EXERCISE REQUIREMENTS => Below are lines of data, and only some are wanted. Please repeat exactly those from the line that has "Click the Veränderung column header" through the line that has "The height and width of the screenshot is (791, 1733).".

DATA SECTION =>
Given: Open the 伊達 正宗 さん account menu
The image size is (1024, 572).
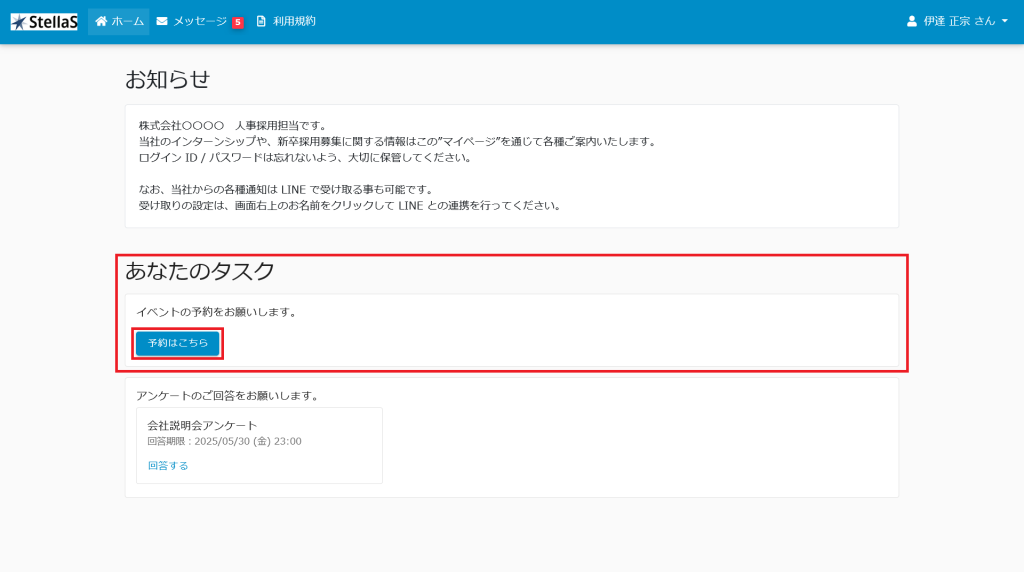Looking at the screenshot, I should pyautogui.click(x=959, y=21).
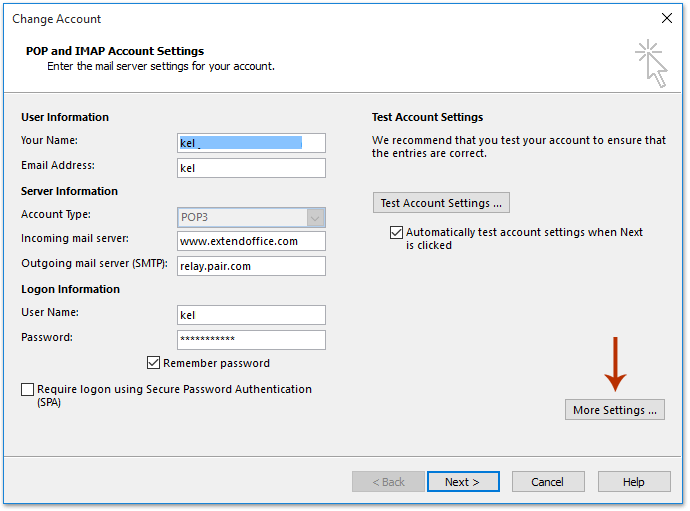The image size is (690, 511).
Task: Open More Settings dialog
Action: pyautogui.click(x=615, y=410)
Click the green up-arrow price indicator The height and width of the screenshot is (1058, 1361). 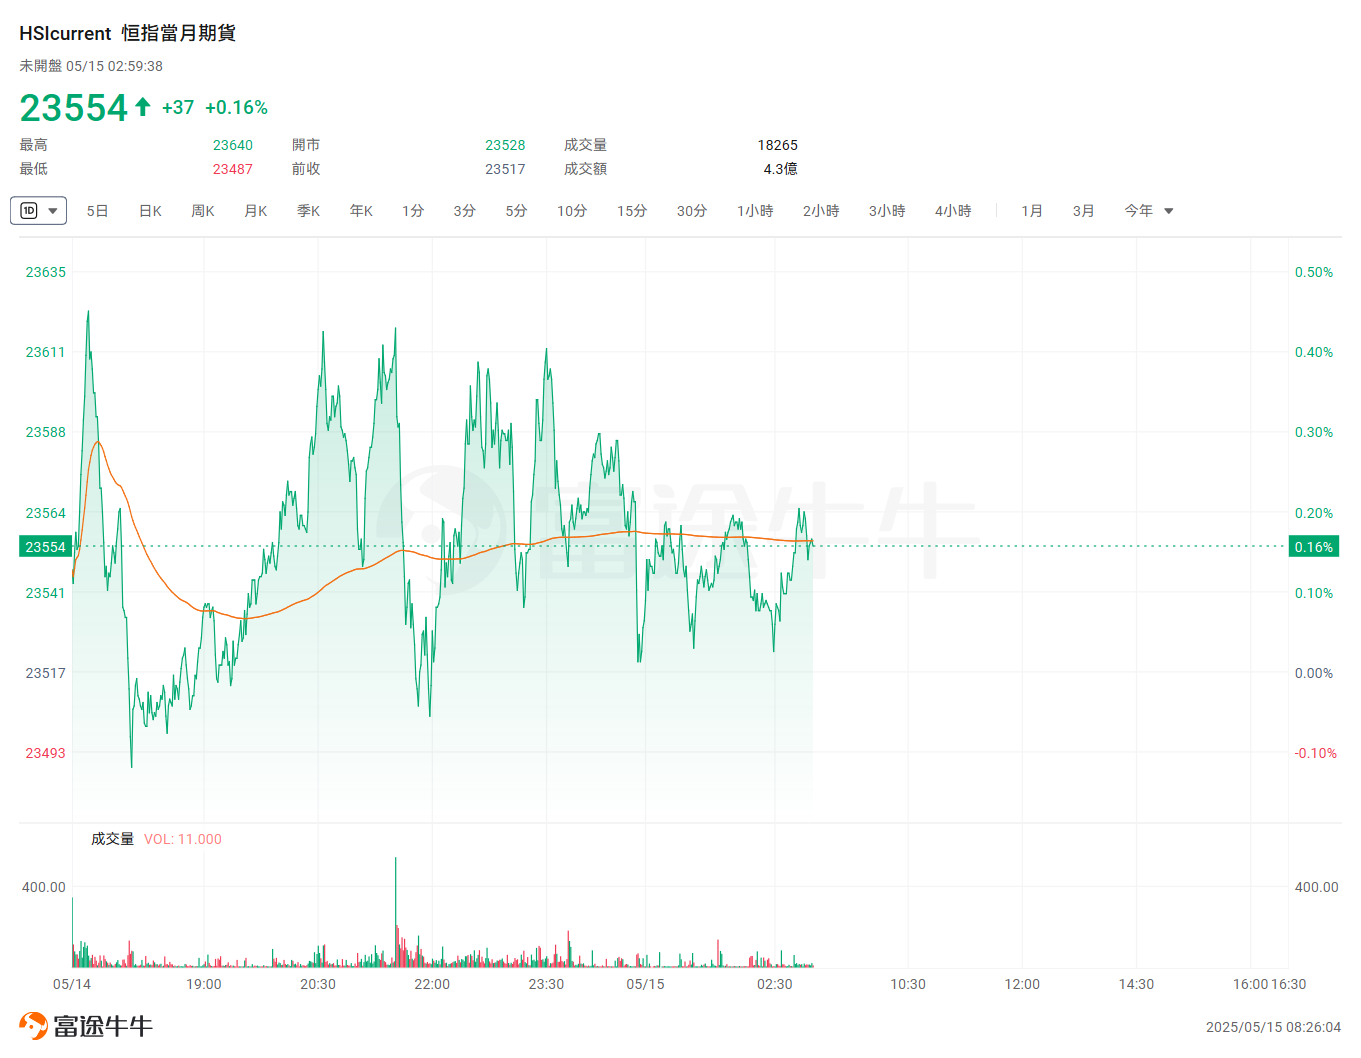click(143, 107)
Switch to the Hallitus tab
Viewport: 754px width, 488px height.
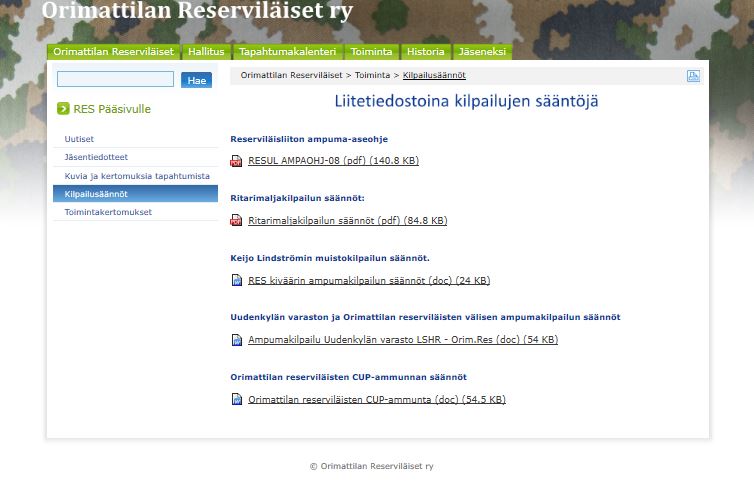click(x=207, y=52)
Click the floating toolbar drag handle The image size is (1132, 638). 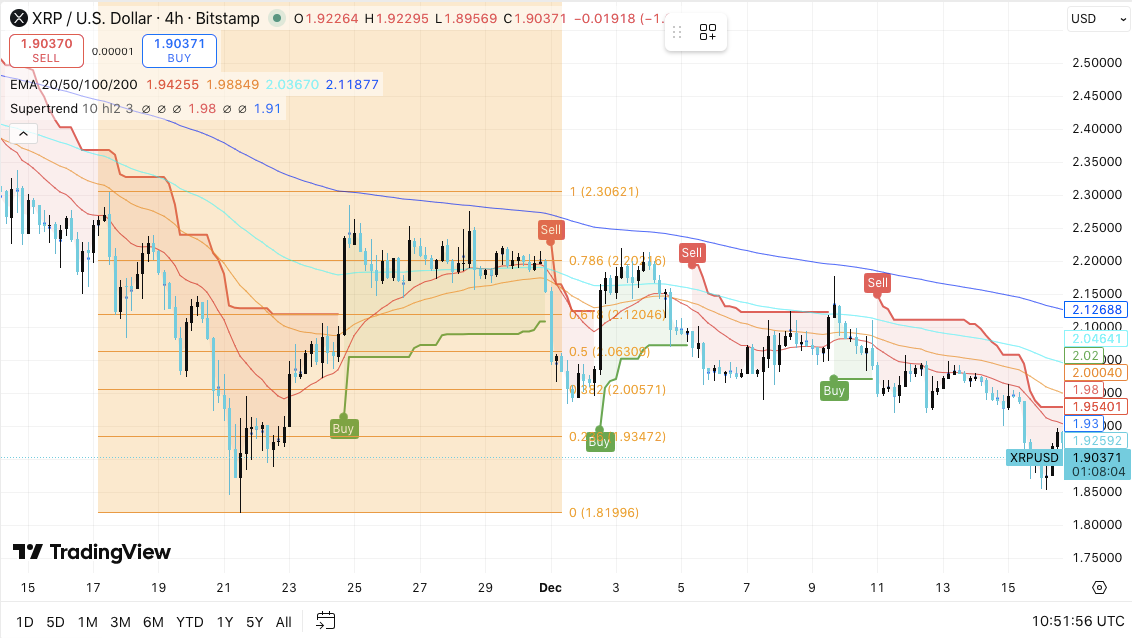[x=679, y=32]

---

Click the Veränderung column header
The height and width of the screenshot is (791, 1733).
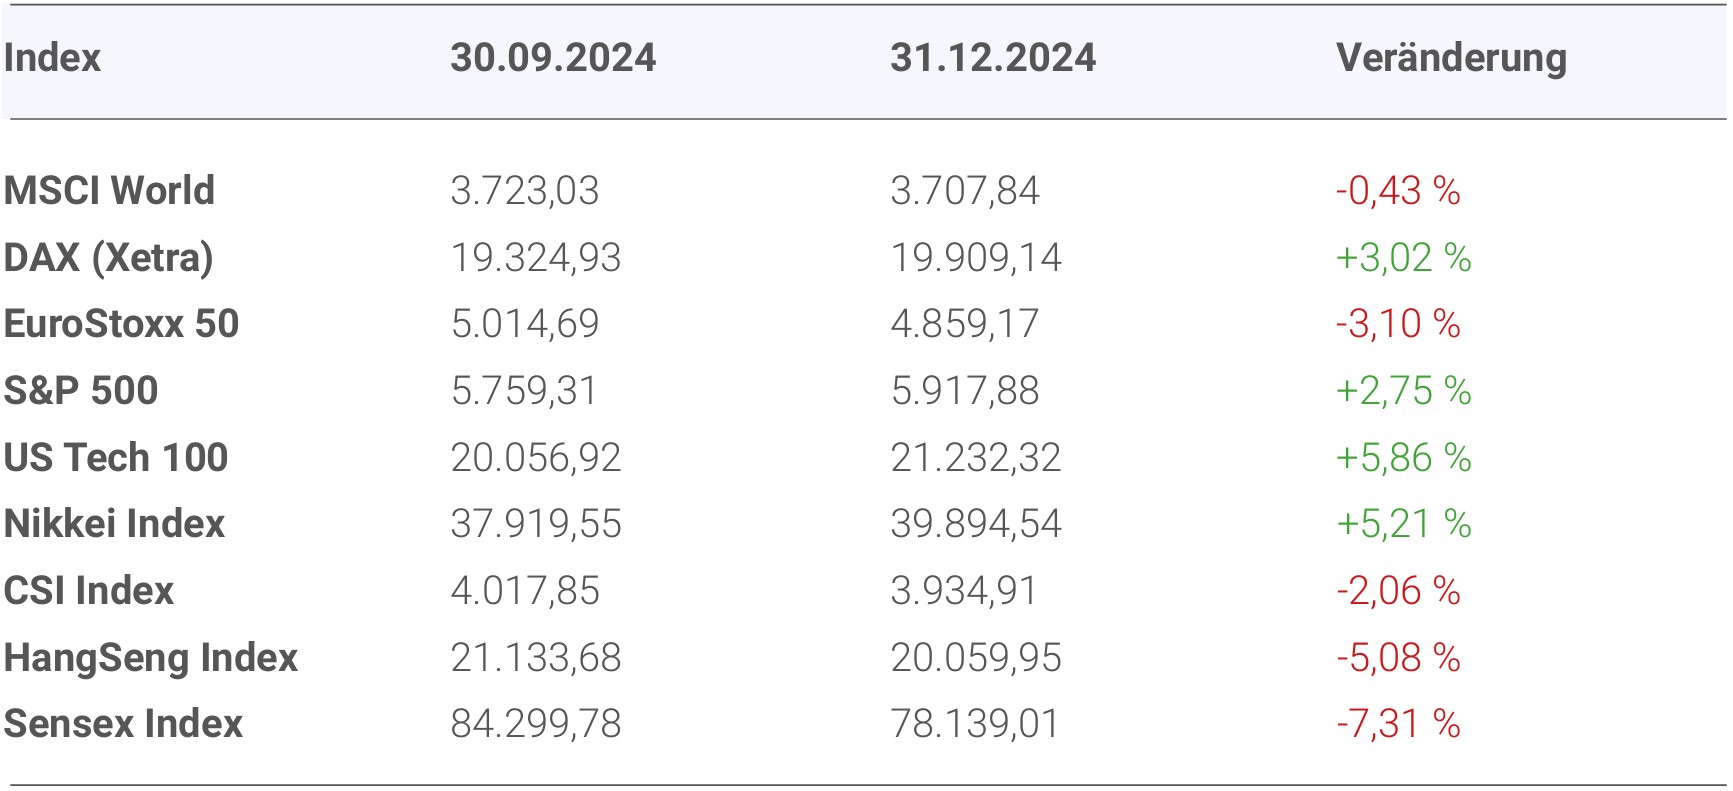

SOLUTION BELOW =>
Click the Veränderung column header
The height and width of the screenshot is (791, 1733).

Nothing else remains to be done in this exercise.